東京新聞のニュースサイトです。ナビゲーションリンクをとばして、ページの本文へ移動します。

トップ > 経済 > 紙面から > 4月の記事一覧 > 記事

ここから本文

【経済】

漫画海賊版サイト遮断 政府検討 「憲法違反」法学者ら声明

 政府が、漫画などの海賊版サイトへの接続を遮断するようインターネット接続事業者(プロバイダー)に要請する方向で検討に入ったことを受け、法学者の団体などは十一日、「検閲の禁止」や「通信の秘密」を定めた憲法に反するとして、一斉に反対の声明を発表した。

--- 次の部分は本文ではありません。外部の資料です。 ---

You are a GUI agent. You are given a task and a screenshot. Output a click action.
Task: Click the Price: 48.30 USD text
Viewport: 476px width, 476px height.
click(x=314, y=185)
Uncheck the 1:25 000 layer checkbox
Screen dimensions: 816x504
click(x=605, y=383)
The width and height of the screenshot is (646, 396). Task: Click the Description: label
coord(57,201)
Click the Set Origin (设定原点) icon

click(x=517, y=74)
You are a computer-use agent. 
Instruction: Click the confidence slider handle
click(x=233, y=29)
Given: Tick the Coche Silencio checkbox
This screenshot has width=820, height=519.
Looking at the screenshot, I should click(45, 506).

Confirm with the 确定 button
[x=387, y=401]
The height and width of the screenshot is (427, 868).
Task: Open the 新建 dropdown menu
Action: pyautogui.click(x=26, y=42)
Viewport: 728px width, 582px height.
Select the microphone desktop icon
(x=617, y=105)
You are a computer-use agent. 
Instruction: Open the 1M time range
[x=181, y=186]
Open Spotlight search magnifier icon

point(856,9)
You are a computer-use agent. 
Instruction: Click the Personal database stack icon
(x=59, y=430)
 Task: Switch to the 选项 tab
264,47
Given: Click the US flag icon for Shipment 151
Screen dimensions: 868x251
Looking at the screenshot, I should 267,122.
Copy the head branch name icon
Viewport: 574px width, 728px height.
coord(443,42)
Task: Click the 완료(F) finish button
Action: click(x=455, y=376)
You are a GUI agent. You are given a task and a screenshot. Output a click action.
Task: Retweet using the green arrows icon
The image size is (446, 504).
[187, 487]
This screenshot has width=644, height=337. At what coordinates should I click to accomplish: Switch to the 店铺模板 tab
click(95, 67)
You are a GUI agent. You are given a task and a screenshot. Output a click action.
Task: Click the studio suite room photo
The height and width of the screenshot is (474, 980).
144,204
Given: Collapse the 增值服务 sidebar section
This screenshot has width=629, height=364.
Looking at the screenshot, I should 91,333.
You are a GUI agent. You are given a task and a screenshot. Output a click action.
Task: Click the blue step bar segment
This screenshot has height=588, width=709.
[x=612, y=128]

 「サイトブロッキング」と呼ばれる接続遮断は二〇一一年から、児童ポルノのサイトに限って政府の要請で実施されている。プロバイダーらによる団体が政府情報を基に対象サイトを決め、「自主規制」の形で利用者のアクセスを遮断している。

 この遮断対象について、菅義偉(すがよしひで)官房長官は三月、著作権侵害による被害を防ぐため海賊版サイトにも拡大する考えを表明。内閣府の知的財産戦略本部が、有識者会合で検討している。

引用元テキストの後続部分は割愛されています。